正在大越國磨刀霍霍,準備在北邊主動進攻宋軍的時候,京城開封皇城,皇帝趙桓接到了來自交趾的軍情奏報。
洪路城有驚無險,宋軍搶先一步掘開了即將漫堤的紅河,水淹昇龍府,化解了危機,昇龍府已經變成一片汪洋。
由于決堤之后,在整個洪水期間這個時代的人是不可能將這么寬的河堤缺口重新堵上的,只能等冬季枯水再重新修筑河堤了。
所以整個這一年的夏天,大越國都不可能再利用紅河的水來對宋軍形成任何威脅了。
趙桓大喜過望,興沖沖的來到了儷天的寢宮,二話不說便給了她一個深吻,然后把她抱上了床。
一番云雨之后,趙桓才激動的告訴儷天,說正是因為她提供的消息,趙桓才發現了宋軍在大越國面臨的危機,幸好來得及,及時化解了洪水攻城的危險,所以儷天立了頭功。
儷天根本沒有想到會是這樣,她不過是隨口說起幼年的往事,當真是無心插柳,沒想到卻幫著皇帝拯救了大宋軍隊,也很高興。
經過這一次,趙桓當真被嚇得一身冷汗。
假如不是及早發現了大越國的洪水攻城的企圖,只怕二萬宋軍就危險。
他一直在心里嘀咕,這次的危機會不會是自己在大越用兵帶來的蝴蝶效應呢?
好在這個危機預先被自己察覺了,以后還得打起十二分精神,隨時分析大越國出現的任何異樣的舉動。
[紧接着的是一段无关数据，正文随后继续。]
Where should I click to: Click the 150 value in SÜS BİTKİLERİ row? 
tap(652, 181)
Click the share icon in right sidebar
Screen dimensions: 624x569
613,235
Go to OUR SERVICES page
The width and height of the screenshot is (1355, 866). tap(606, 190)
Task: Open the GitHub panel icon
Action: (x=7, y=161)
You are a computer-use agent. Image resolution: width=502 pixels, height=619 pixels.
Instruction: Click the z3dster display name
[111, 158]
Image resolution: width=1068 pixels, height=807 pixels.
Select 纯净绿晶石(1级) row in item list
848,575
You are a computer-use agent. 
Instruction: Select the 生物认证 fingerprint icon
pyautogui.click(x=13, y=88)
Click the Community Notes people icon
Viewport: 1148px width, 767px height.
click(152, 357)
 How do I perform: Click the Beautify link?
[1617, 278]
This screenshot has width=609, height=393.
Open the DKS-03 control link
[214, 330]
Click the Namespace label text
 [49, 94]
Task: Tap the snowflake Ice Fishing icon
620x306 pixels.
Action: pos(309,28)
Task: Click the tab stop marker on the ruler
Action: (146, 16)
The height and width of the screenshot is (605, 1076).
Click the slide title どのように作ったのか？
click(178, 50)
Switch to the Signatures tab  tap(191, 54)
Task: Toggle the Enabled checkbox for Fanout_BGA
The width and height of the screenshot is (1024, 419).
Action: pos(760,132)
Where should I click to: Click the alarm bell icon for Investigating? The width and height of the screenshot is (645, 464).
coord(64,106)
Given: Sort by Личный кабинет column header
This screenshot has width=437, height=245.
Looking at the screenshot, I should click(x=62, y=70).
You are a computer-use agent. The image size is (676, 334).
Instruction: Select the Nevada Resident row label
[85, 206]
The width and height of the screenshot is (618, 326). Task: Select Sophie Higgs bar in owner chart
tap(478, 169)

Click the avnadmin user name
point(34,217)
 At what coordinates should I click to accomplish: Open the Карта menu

畢竟這是一場歷史上所沒有的戰爭,他根本沒辦法把控歷史進程,所以一切靠實力,也靠運氣。
儷天聽了皇帝趙桓述說了事情經過,從皇帝臉上看到了慶幸和后怕,她便知道這件事肯定讓皇帝很生氣,因為交趾居然玩陰的,想用洪水淹死大宋的二萬將士。
于是她馬上跪在了趙桓的面前,還掀起了裙子,并把雙手背在背后,側著臉望著趙桓。
趙桓笑道:“你這是做什么?”
儷天一副很害怕的樣子道:
“交趾郡王企圖對大宋玩陰的,那陛下就玩他的娘子,我曾經是李陽煥的娘子,你就在我身上出氣吧,干死我這個交趾郡王的娘子。”
趙桓不禁笑了,狠狠在她雪白的翹臀上打了一巴掌,正想笑罵兩句,可突然被儷天這話給勾起興頭來了。
他一把將儷天扯了起來,說道:“是要報復,不過不是在你身上,因為你嚴格的說算不得那李陽煥的妻子了,你新婚也把他打出去了。要干就得干他真正的女人,那才叫報復。
對了,上次留下來的那些女人中,那個叫什么感圣的,是不是李陽煥的寵妃呀?看她長得那騷樣,肯定很擅長勾搭男人。”
“她是李陽煥的最寵愛的寵妃,幾乎天天都跟她膩在一起,別的嬪妃幾乎都沒碰過,就纏著這女人,而且……”
說到這儷天又不說了,似乎有些猶豫要不要把后面的話說出來。
趙桓馬上說道:“有什么話你盡管說。”
“其實陛下不該留下這感圣的,之前我之所以跟陛下說,讓陛下留下我之后,其他女人就可以不用留下了,并不是我想獨占陛下的恩寵,而是因為這些女人對大宋都不好。
在交趾的時候,皇宮里我可沒少聽他們咒罵大宋,還給李陽煥出各種主意,尤其是這感圣。